Kelly is a town in Bayfield County, Wisconsin, United States. The population was 436 at the 2020 census, down from 463 at the 2010 census.

==Geography==
According to the United States Census Bureau, the town has a total area of 36.7 square miles (95.0 km^{2}), all land.

==Demographics==
As of the census of 2000, there were 377 people, 140 households, and 112 families residing in the town. The population density was 10.3 people per square mile (4.0/km^{2}). There were 168 housing units at an average density of 4.6 per square mile (1.8/km^{2}). The racial makeup of the town was 95.23% White, 2.65% Native American, 0.27% Asian, 0.53% from other races, and 1.33% from two or more races. Hispanic or Latino of any race were 0.53% of the population.

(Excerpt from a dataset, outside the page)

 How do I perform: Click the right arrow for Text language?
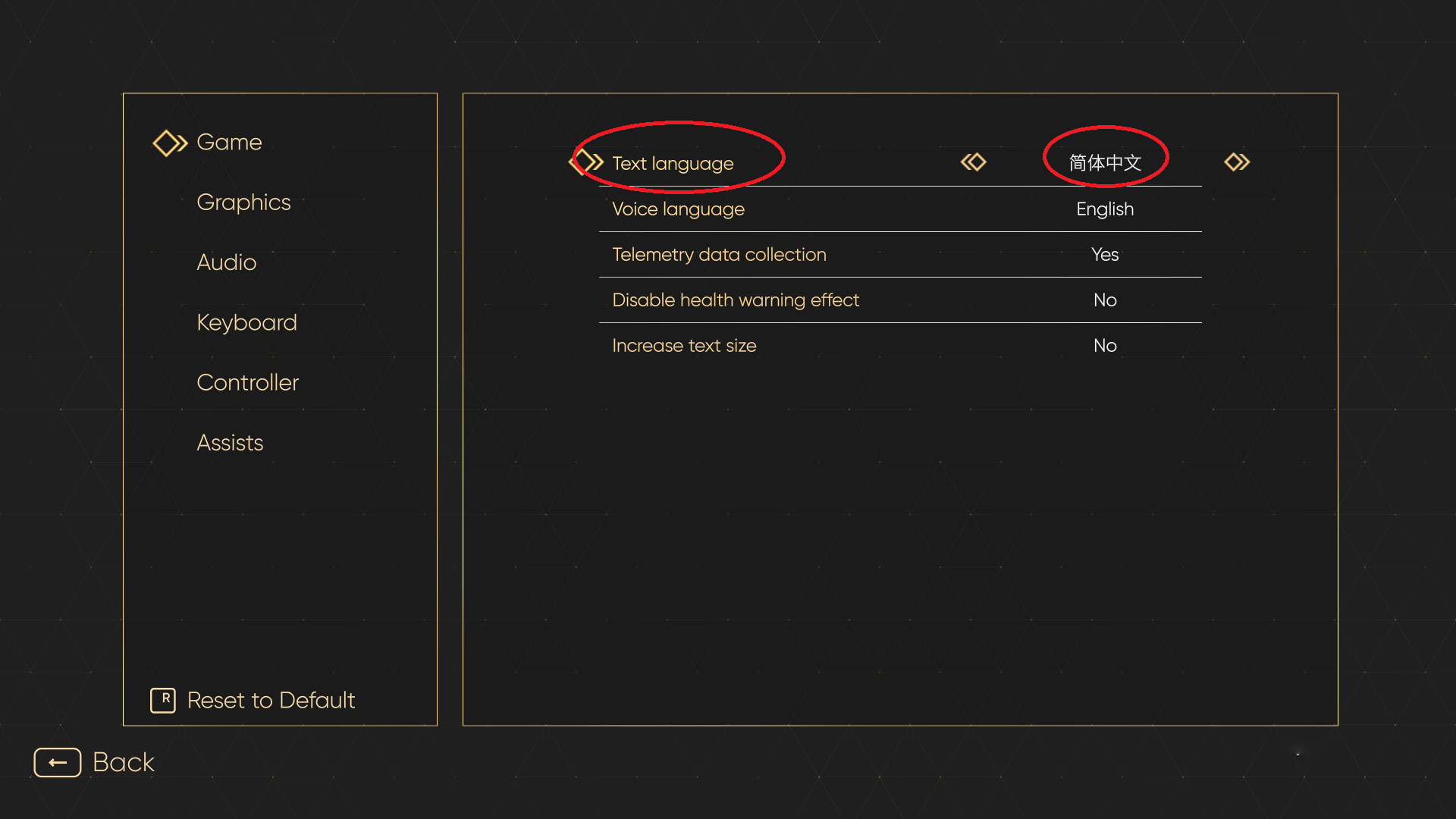coord(1237,162)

There were 140 households, out of which 39.3% had children under the age of 18 living with them, 70.7% were married couples living together, 5.0% had a female householder with no husband present, and 20.0% were non-families. 17.9% of all households were made up of individuals, and 10.7% had someone living alone who was 65 years of age or older. The average household size was 2.69 and the average family size was 3.08.

In the town, the population was spread out, with 31.3% under the age of 18, 4.8% from 18 to 24, 26.5% from 25 to 44, 24.1% from 45 to 64, and 13.3% who were 65 years of age or older. The median age was 37 years. For every 100 females, there were 115.4 males. For every 100 females age 18 and over, there were 107.2 males.

The median income for a household in the town was $33,125, and the median income for a family was $37,857. Males had a median income of $34,000 versus $19,500 for females. The per capita income for the town was $15,525. About 16.1% of families and 17.4% of the population were below the poverty line, including 24.8% of those under age 18 and 17.1% of those age 65 or over.